C-AIM has dedicated hospital space, it’s managed by nurses, and the primary focus is patient outreach and education. The centers offer educational materials both in printed form and video.
“Since opening in 2014, more than 600 patients at my center alone have had some sort of contact from us,” Lynn reported, either face-to-face, a phone call, or an invitation to visit the center.
Importantly, the centers also provide educational information to their clinical stakeholders, and these healthcare professionals, patients, and their guests are always welcome to stop by the centers any time they need precision medicine–related information.
Overall, Lynn said they have found that C-AIM has resulted in better care coordination: “We work very closely with our oncology teams, pathologists, laboratory technicians, and finance departments.
“From the time the medical oncologist enters the order for the genomic test into the patient’s EHR, we track that order.” This includes helping with financial concerns such as precertification, following up on specimen procurement and test turnaround time, delivering the test results to the physicians, and medication acquisition.
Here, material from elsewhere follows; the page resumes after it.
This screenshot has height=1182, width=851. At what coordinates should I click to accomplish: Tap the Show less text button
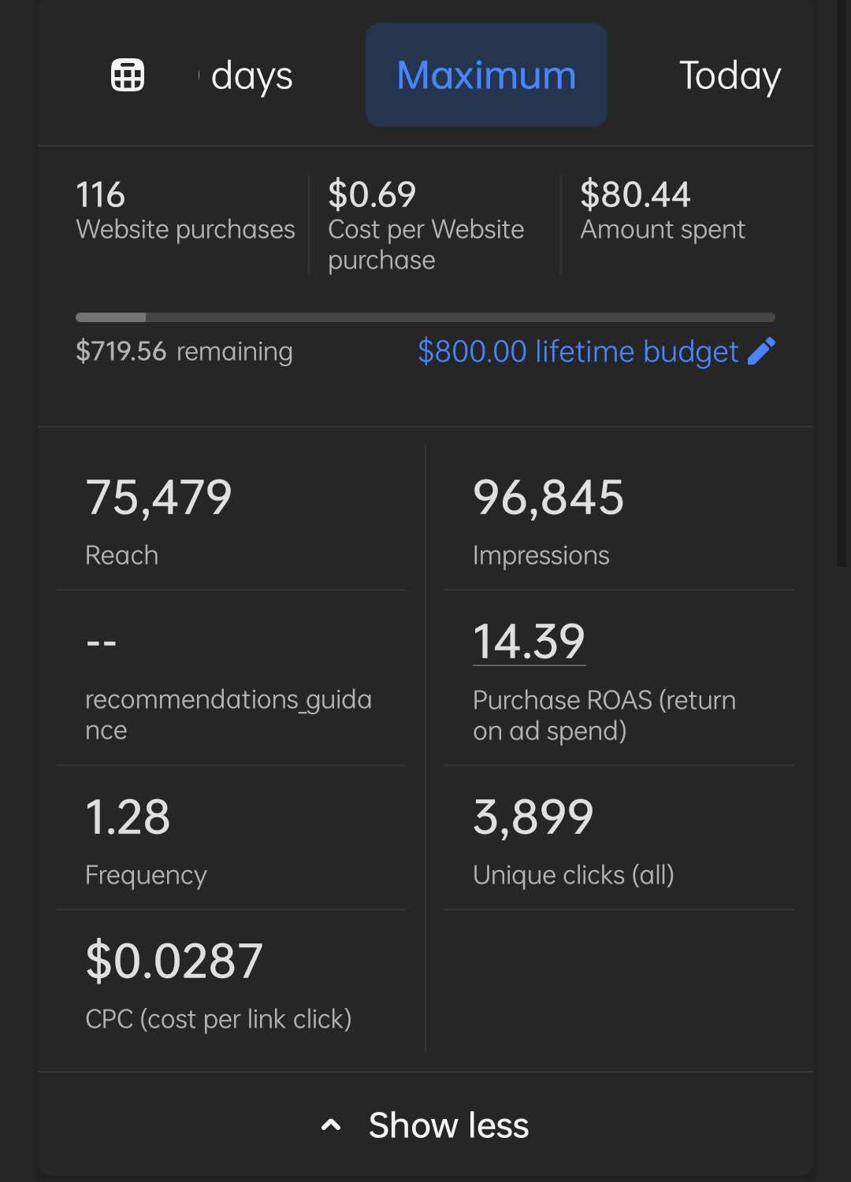(x=448, y=1125)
C-AIM staff members also coordinate with the clinical research departments if there are any mutations identified for which a clinical trial might be an option.
In a nutshell, said Lynn, “We track all the patients who are started on genomic-recommended therapies, and we follow their progress all the way through.” Our most important goal, said Lynn, is to make sure patients are getting these targeted therapies that will likely have some benefit for them.
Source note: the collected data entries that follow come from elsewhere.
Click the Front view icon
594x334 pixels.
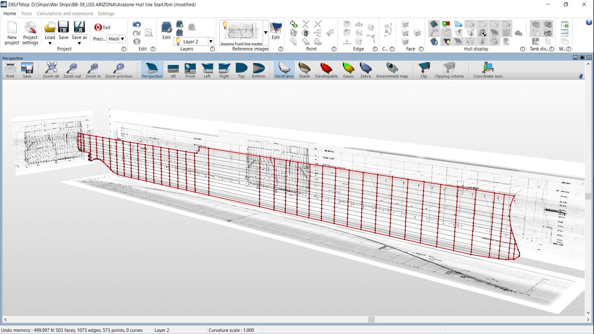pyautogui.click(x=190, y=70)
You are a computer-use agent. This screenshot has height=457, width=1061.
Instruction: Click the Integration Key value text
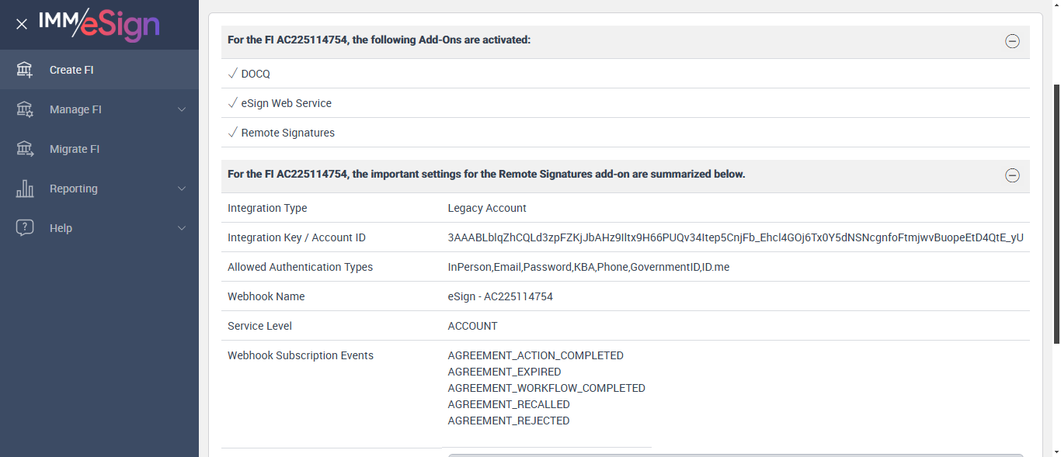pos(736,237)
There are also monthly genomic tumor boards at each CTCA site, and each quarter all sites participate via a virtual genomic tumor board.
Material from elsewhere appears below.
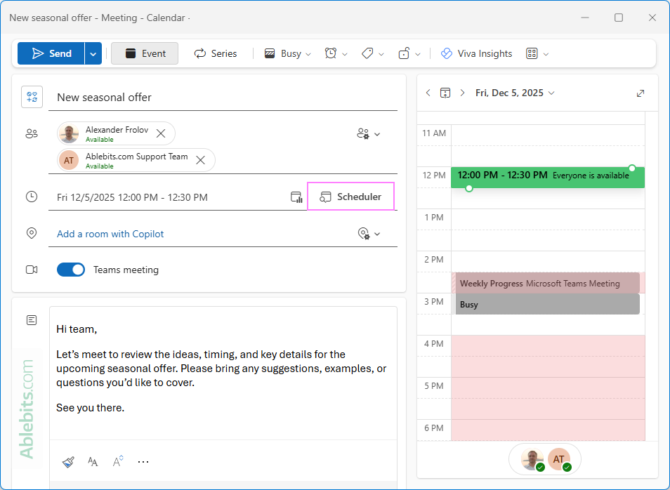This screenshot has width=670, height=490.
Task: Open Viva Insights
Action: [x=476, y=53]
Lynn said that since the centers opened, “The process has become much more streamlined. C-AIM has become the hub of precision medicine, and all things related to genomics flow through us.” She added that the oncology care teams know to contact C-AIM with any questions they have about test orders, results, or medication acquisition, and there are plans to implement software systems in the near future to further streamline the process and track outcomes data.
The program also includes a continuing education component for physicians and nurses:
“Continuing education for nurses is paramount,” Lynn stressed. “Traditionally, nurses receive very little formalized education in genetics and genomics, and the learning curve is steep. As more is learned about the presence and implications of genomic abnormalities associated with cancer, nurses need to become more knowledgeable and confident in their understanding and application of these advances in science.
With more accelerated FDA approvals than ever before, many of which requiring companion diagnostics, “this field is constantly changing and evolving,” Lynn concluded.
“It’s very difficult really for anyone to keep up … but we believe having a dedicated center allows us to provide the best care to our patients, leading to better patient outcomes.”